# FHI Module 7 Hands-on --Introduction


## 1. Introduction of the data

[MIMIC-II](https://physionet.org/mimic2/mimic2_clinical_overview.shtml) is a freely available database of ICU patients. To access the full database (now migrated to [MIMIC-III](https://www.nature.com/articles/sdata201635.pdf))  you must sign a data use agreement. However, there is a [demo data set](https://physionet.org/mimic2/demo/) based on 4000 deceased patients that can be used without signing any DUA [1].

### 1.1 How to Use the MIMIC-II Database
* [MIMIC-II Cookbook](https://physionet.org/mimic2/demo/MIMICIICookBook_v1.pdf)
* [MIMIC Data Dictionaries](http://physionet.incor.usp.br/physiobank/database/dictionaries/)


### 1.2 The Varieties of...Data
The data set is very rich and so is a good resource for exploring the varieties of clinical data

[database schemas at glance](https://mit-lcp.github.io/mimic-schema-spy/)
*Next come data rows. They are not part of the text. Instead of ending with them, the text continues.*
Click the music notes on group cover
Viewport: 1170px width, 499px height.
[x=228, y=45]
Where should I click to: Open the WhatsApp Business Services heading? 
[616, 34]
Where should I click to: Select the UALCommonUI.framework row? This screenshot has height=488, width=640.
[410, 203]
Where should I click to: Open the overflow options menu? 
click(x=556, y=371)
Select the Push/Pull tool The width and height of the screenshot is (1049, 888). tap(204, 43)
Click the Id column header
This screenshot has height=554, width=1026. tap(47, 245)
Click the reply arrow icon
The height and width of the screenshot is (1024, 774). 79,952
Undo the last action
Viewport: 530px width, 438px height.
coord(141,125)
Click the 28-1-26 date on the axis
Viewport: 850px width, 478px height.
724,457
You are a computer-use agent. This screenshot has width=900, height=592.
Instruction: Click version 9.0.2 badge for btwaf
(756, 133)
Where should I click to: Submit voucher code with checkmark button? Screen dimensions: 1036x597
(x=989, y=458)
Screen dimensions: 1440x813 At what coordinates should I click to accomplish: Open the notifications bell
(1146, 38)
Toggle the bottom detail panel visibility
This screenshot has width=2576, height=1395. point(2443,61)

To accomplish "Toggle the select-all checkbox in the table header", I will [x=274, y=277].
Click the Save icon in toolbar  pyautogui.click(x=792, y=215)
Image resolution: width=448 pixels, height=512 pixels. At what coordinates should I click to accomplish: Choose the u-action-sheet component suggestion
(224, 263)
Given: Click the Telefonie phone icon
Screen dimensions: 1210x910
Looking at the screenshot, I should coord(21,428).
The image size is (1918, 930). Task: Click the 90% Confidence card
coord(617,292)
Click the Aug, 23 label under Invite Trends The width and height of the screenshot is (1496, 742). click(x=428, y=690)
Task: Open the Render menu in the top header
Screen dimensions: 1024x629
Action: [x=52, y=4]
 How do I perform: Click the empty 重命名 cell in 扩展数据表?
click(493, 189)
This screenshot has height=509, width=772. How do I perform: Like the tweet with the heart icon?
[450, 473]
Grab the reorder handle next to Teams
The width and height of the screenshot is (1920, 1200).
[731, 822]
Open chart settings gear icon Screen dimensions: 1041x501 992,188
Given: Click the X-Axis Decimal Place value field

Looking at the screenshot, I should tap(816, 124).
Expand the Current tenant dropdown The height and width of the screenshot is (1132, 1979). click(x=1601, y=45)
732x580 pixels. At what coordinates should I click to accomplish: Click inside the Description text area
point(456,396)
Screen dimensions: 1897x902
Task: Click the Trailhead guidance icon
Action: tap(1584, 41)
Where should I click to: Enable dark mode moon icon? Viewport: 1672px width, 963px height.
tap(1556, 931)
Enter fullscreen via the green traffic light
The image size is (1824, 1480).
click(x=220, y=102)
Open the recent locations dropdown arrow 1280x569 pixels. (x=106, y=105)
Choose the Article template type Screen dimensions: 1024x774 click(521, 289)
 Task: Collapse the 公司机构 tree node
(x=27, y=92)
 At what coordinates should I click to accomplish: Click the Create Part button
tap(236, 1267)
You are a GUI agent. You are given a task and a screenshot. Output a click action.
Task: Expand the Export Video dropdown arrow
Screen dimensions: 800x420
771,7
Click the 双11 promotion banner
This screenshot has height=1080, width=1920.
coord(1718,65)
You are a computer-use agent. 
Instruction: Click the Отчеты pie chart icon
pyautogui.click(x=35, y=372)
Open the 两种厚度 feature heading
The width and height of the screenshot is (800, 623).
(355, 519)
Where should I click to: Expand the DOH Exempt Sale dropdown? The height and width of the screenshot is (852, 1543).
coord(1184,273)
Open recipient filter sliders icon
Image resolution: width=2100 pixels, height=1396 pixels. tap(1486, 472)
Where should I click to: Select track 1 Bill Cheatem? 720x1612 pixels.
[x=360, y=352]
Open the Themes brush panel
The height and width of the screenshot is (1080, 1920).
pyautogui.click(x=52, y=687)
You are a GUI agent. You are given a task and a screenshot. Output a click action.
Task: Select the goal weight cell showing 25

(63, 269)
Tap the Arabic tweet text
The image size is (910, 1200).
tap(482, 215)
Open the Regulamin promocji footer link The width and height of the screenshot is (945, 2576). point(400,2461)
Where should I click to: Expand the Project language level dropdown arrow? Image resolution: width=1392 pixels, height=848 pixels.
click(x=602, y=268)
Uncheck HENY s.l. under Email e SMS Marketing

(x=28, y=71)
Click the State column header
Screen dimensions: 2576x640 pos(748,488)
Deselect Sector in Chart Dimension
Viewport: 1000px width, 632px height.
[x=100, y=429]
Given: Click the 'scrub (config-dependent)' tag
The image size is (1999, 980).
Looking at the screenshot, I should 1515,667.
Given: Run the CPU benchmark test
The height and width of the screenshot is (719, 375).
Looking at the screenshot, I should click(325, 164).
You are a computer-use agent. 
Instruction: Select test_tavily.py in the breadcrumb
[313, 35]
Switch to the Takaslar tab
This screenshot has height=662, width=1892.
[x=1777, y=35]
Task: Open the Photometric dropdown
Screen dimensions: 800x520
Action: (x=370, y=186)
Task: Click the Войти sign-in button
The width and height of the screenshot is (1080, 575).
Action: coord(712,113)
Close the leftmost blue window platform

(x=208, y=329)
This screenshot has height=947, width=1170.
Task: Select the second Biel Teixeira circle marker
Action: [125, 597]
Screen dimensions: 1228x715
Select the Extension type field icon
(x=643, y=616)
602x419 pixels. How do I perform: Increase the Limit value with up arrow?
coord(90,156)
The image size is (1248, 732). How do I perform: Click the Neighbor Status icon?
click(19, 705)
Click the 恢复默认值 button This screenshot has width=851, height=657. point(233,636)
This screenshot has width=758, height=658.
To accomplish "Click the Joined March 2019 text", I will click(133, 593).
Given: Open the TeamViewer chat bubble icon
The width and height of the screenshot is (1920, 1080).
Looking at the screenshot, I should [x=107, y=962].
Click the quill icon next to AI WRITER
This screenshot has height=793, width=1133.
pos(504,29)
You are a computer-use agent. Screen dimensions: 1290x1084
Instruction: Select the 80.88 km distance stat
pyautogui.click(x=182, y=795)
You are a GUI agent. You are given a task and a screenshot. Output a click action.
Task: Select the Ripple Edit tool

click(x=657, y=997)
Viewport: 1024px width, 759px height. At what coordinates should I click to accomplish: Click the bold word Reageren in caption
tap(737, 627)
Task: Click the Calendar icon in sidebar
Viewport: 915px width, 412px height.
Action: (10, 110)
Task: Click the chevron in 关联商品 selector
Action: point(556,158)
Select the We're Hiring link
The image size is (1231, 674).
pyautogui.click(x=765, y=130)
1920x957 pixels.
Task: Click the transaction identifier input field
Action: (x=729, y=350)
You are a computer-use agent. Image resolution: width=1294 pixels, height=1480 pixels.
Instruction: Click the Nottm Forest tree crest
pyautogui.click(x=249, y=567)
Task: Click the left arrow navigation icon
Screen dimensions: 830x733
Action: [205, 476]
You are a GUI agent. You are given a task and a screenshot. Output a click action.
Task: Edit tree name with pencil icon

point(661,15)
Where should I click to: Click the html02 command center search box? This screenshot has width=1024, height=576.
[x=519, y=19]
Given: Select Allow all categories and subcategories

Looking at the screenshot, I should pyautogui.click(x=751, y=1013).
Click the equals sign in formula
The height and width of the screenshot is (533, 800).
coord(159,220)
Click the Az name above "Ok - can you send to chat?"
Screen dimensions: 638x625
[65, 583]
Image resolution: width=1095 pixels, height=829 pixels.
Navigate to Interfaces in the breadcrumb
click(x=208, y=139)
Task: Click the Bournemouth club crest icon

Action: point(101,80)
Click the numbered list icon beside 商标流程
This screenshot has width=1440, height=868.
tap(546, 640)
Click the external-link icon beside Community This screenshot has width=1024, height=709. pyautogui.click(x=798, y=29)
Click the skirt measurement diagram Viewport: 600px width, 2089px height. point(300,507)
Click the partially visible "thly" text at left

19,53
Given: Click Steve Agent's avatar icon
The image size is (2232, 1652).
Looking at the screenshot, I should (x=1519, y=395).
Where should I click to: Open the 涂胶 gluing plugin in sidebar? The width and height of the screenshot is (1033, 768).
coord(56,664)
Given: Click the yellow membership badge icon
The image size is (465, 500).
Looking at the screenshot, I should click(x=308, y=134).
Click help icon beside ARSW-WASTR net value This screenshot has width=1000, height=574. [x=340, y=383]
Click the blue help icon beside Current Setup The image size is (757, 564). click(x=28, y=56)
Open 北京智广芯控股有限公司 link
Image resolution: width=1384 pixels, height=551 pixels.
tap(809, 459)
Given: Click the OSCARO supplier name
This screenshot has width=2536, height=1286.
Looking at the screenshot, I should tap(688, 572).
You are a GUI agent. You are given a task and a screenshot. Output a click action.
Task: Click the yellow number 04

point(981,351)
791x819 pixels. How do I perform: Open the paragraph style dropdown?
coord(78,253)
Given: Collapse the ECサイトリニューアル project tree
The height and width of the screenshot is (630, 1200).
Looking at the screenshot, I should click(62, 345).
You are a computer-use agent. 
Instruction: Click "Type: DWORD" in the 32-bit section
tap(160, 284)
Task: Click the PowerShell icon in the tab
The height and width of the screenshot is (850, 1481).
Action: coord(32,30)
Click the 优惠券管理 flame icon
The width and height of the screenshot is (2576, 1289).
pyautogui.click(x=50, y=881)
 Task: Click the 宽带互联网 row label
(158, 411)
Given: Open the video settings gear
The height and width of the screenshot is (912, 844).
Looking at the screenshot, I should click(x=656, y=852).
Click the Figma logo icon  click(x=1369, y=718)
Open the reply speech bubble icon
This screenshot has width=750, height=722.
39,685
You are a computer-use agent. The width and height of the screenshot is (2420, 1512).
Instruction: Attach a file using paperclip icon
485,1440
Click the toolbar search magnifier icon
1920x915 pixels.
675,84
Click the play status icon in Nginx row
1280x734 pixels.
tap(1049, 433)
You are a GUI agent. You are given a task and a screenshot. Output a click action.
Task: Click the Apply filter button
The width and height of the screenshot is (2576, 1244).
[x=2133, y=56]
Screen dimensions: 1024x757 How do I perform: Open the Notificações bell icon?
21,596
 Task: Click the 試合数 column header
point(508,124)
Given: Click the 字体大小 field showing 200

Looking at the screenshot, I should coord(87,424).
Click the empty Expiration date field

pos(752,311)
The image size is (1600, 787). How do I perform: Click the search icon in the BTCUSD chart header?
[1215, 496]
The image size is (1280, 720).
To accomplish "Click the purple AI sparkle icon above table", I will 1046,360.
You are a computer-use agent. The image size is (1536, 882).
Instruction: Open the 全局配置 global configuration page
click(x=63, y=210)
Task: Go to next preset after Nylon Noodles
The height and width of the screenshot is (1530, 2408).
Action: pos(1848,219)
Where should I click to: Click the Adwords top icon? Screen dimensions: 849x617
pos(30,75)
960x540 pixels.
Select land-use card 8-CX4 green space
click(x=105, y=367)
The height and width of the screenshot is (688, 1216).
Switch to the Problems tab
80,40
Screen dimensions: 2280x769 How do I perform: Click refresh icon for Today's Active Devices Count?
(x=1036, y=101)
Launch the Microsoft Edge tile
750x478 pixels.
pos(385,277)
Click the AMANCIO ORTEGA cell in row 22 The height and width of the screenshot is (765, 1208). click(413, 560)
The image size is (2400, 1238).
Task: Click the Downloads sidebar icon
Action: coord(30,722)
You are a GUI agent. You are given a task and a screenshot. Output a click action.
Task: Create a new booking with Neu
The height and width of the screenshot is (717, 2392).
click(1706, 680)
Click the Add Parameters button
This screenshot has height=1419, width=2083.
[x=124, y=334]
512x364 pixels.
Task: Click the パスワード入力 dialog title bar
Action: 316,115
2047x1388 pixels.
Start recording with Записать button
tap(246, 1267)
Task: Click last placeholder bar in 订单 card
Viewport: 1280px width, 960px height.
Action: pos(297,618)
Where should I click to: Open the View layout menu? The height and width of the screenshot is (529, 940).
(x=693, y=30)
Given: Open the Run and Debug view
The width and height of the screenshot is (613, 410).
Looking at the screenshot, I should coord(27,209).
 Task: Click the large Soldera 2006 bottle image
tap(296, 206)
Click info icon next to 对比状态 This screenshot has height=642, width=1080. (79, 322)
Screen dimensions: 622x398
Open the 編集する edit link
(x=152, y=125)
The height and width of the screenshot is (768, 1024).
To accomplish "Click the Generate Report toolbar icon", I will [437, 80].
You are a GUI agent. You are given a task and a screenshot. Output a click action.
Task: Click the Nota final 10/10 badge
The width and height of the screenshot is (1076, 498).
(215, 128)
Data incluces free text notes (nursing, radiology, discharg summaries, etc.), input/output events, test results, procedure codes, diagnosis codes, etc.

### 1.3 How did we prepare this dataset

1) **Retrieved all the MD notes**    
    Because the family history is usually recorded by doctors. We want to find more *positive mentions of the target concepts* when creating this dataset. Why?   
    In this dataset, there are only two types of physician notes: 'discharge summary' and 'MD notes.' The latter only has a few and doesn't have any family history mentions. So we only retrieve discharge summaries.  
    More details of how to, can be found [Retrieve the notes from MIMIC db](advanced/Retrieve the notes from MIMIC db.ipynb)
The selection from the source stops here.